Nicht mehr viel heisst, keine Menüleiste, keine vertiefende Info, keine Bestellmöglichkeit (oder ich habe sie in dem Wust chinesischer Zeichen nicht gefunden).

Vielleicht sind chinesische Verbraucher nicht so anspruchsvoll wie europäische Konsumenten. Oder aber, chinesische Werber haben erkannt, dass es völlig reicht, das Produkt einfach noch mal visuell in Erinnerung zu rufen. Wem es gefällt, der wird es schon kaufen, warum noch viel erklärerisches Aufhebens darum machen?

Dieser Film ist von der Sorte, die man beim ersten Mal ganz amüsant findet und über die Technik staunt (wie haben sie das gemacht), aber sieht man den Spot ein zweites Mal, geht er einem schon auf den Keks.

Ich stelle mir tatsächlich die Frage, ob das der richtige Weg ist.

Der Film ist schräg, man amüsiert sich etwas, schickt das Ding weiter und alle, die ihn erhalten, werden unbestritten mitbekommen, dass es jetzt eine neue Bruce Lee Sonderedition von Nokia gibt.

Der Unterhaltungswert des Filmes ist ganz gut, der Informationswert auf der Microsite ist dünn, den Wert für die Marke stelle ich in Frage.

Aber vielleicht bin ich einfach nur noch ein alter Markenspießer. Einer, der glaubt, dass alles, was eine Marke tut, auch das Profil einer Marke schärfen sollte. Und zwar das Profil, das die Verantwortlichen anstreben.

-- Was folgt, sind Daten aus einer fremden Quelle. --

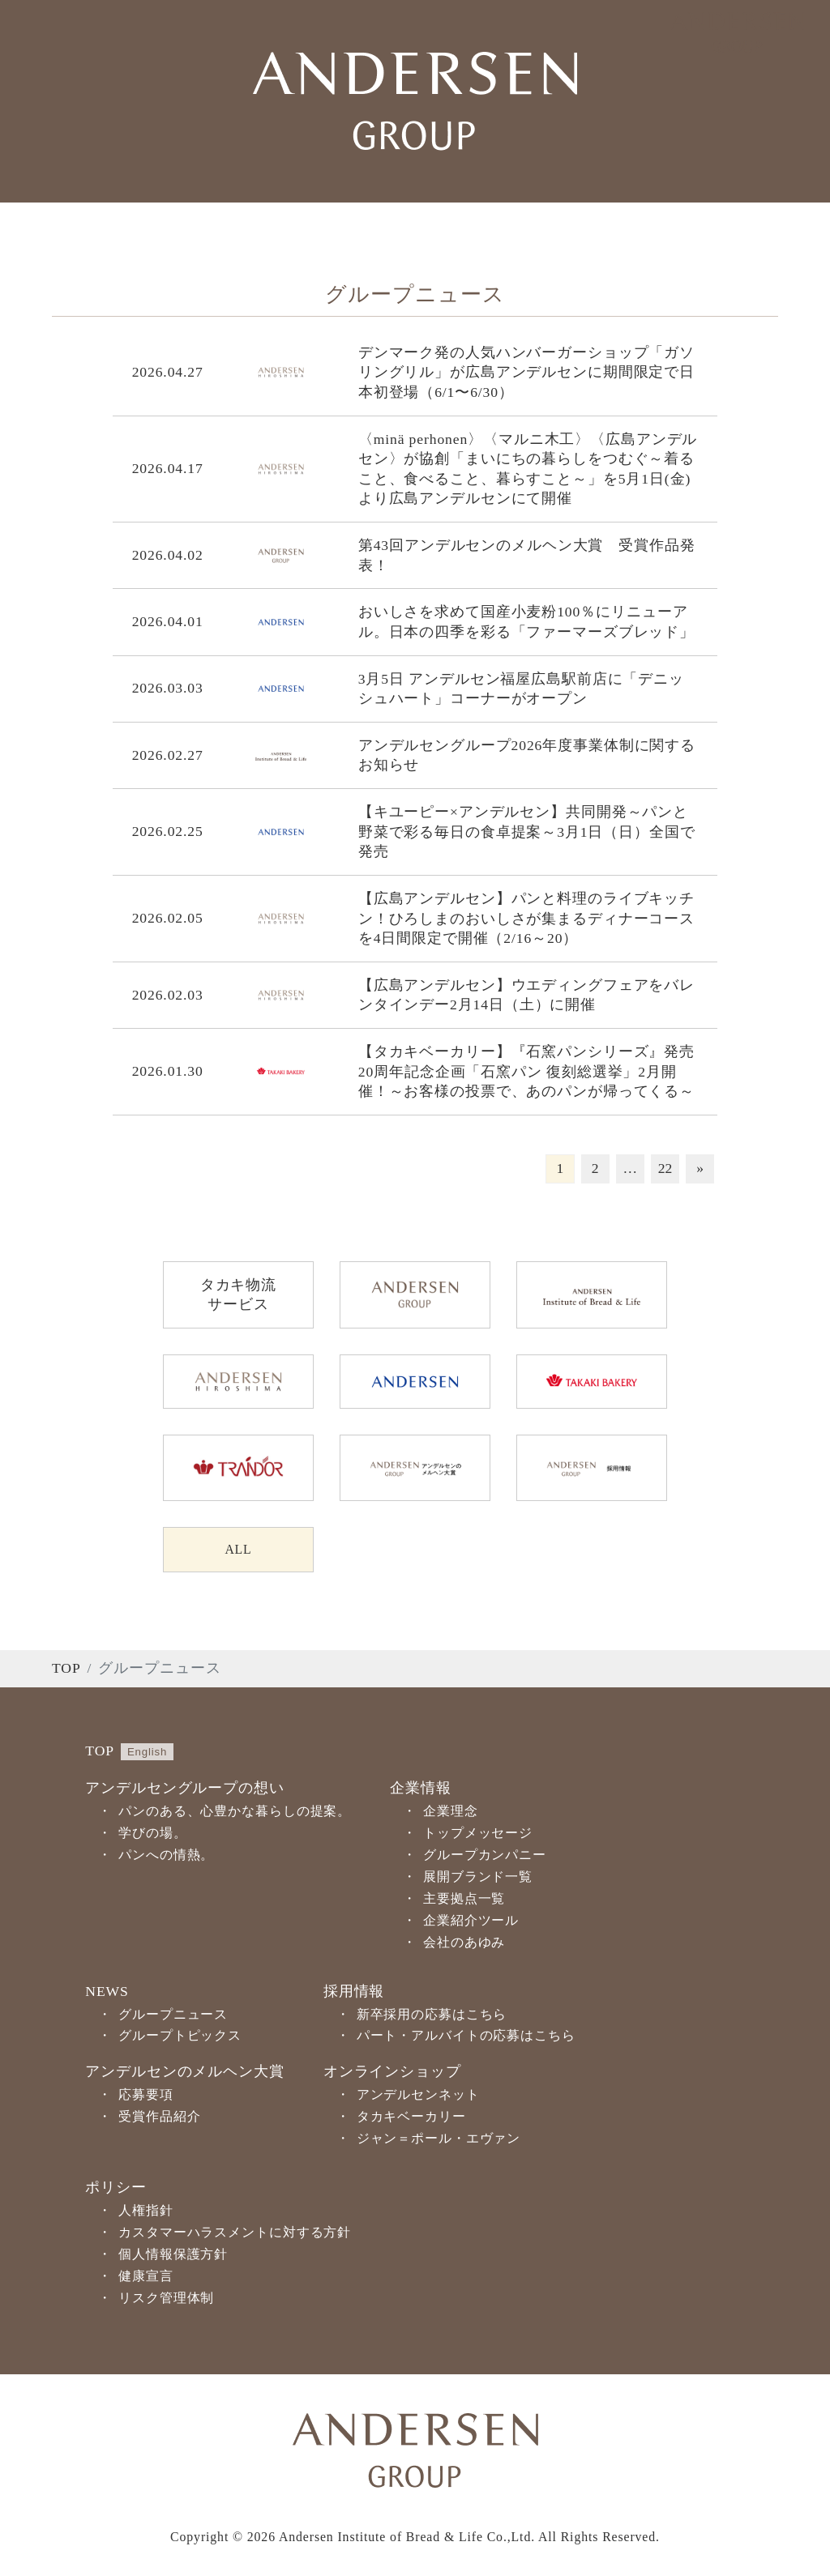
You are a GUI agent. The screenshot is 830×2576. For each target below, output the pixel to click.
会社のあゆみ (464, 1944)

Bin ich ein Auslaufmodell?

Schert sich die Marke der Zukunft nicht mehr um irgendwelche angestrebten Werte oder Profile? Bietet sie einfach nur permanent gute Unterhaltung, immer neue schräge, lustige Filme mit immer neuen, schrägen und ungesehenen Bildern und immer neuen, schrägen Microsites?

Denken die Leute irgendwann, hey, Nokia, die haben immer so coole Filme, das ist eine coole Marke?

Ist es nicht egal, ob das glaubwürdig ist oder nicht? Hauptsache die Zielgruppe hat (kurz) was zu lachen? Dank der Marke?

Wenn das die Zukunft der Marke ist, dann wird es für uns Kreative relativ einfach, aber für Marken ziemlich schwierig.

Einfach nur Unterhaltung bieten ist mir zu austauschbar.

Wo das endet, das kann man an den Fernsehkanälen sehen und an der Qualität von Humor, die da über uns ausgegossen wird.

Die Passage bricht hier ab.